Extract precisely the lines that run from the line containing "868x163 pixels." to the end of the records below, with both ends included and pictures omitted.

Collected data
Segment Open
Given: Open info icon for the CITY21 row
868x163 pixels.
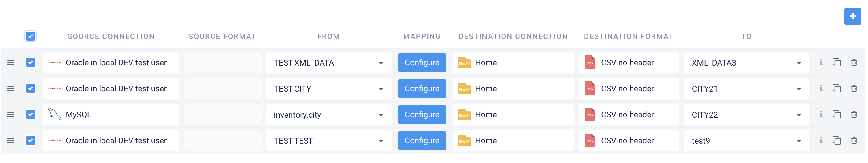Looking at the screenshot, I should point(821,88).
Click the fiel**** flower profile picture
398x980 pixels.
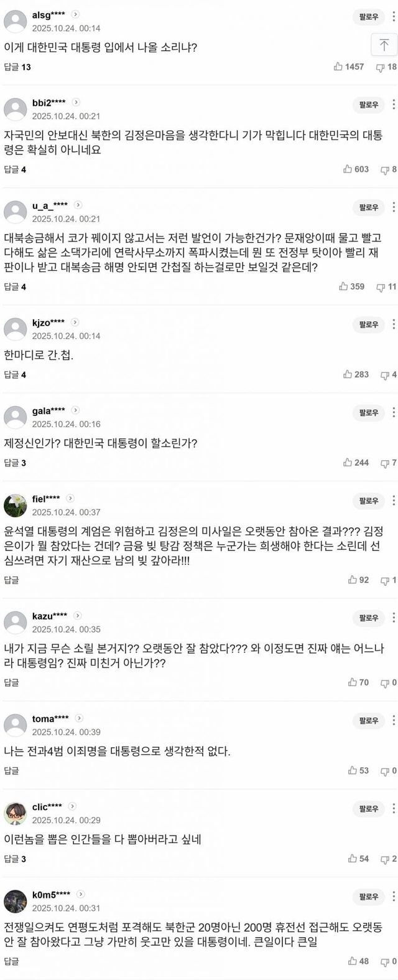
Segment Closed
● PROBLEM SOLUTION:
868x163 pixels.
Looking at the screenshot, I should point(821,88).
Click the fiel**** flower profile picture
398x980 pixels.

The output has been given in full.